- Born: May 4, 1969 (age 56) Washington D.C., U.S.
- Genres: Punk music
- Occupation: Singer-songwriter
- Instrument: Guitar

= Christina Billotte =

American drummer

Christina Billotte is an American singer, songwriter, and guitarist, known for her involvement in the punk music scene in Washington, D.C., as a performer and organizer. She is included in Venus Zine's list "The Greatest Female Guitarists of All Time".

==Musical career==
Billotte and Melissa Berkoff initially began playing together in a Washington, DC band called Hazmat in 1989, but then joined up with Nikki Chapman and Mary Timony to form Autoclave in 1991. Autoclave became known for their math rock styling and released a single on the Diskord label - a joint effort between Dischord and K Records - before splitting up in 1991.

In early 1991, Billotte and Washington, DC artist Jen Smith joined Pacific Northwest band Bratmobile (Allison Wolfe and Molly Neuman) when they temporarily relocated to Washington, DC. Wolfe and Neuman created the fanzine Girl Germs. Though never formally a member of Bratmobile, Billotte played an occasional live show, and guitar on the cassette tape entitled Bratmobile DC. The Bratmobile girls were zine writers. It was during this time in Washington, DC that Jen Smith came up with the idea of a "girl riot" and Molly Neuman conceived the riot grrrl mini-zine that gave the movement its name. Erin Smith then joined Bratmobile on guitar, replacing Billotte. By end of summer 1991, Wolfe and Neuman returned to Olympia, Washington, with Erin Smith remaining in DC.

In June 1992, Billotte formed the all-female punk trio Slant 6 which released two albums on Dischord Records. The band toured widely, before breaking up in 1995 whilst on tour in England.

In 1997 Dischord released an Autoclave compilation titled Combined.

The same year Billotte formed Quix*o*tic, along with her sister Mira on drums and Brendan Majewski on bass. The band released an album Night for Day on their own Ixor Stix label. Majewski was replaced by Mick Barr and the band released a second album, Mortal Mirror, on Kill Rock Stars in 2001. The band broke up in 2002 with Mira moving to NYC to form White Magic.
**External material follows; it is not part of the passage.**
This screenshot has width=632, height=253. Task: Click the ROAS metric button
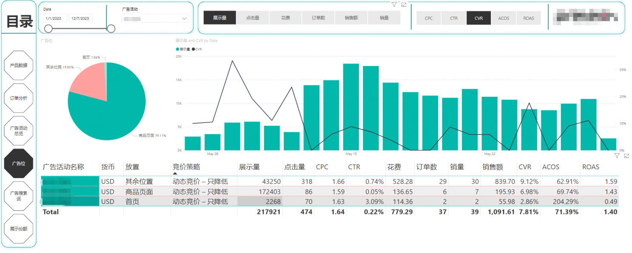coord(529,18)
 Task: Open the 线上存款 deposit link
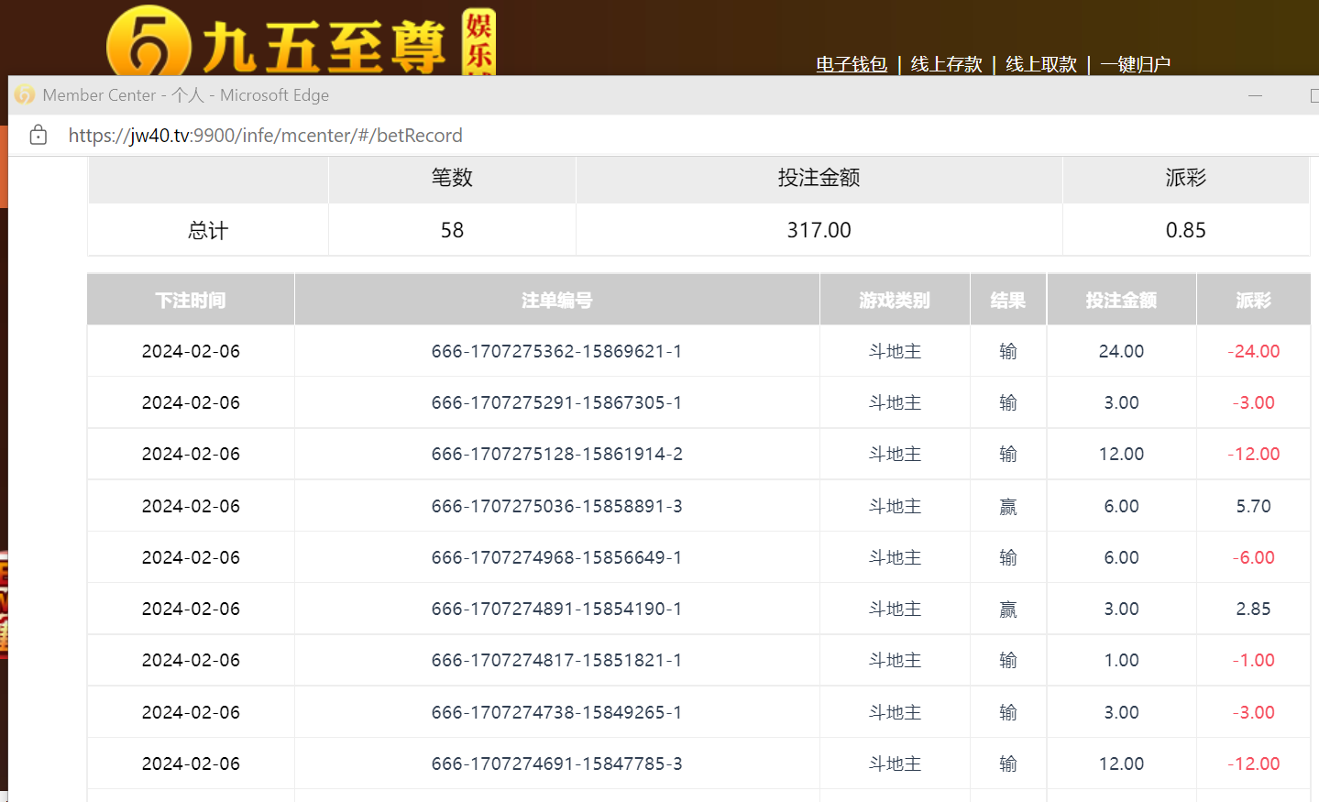[x=946, y=64]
In 2002 Billotte joined the Casual Dots with Kathi Wilcox (Bikini Kill, the Julie Ruin and the Frumpies), and Steve Dore. The band released a self-titled LP through Kill Rock Stars in 2004 and a second LP in 2022 entitled Sanguine Truth.

==Artistic career==
Billotte moved to Los Angeles, CA in 2003, and received a BFA in Ceramics from California State University, Long Beach. She received an MFA from the Mount Royal Interdisciplinary program at Maryland Institute College of Art in Baltimore, Maryland in 2013.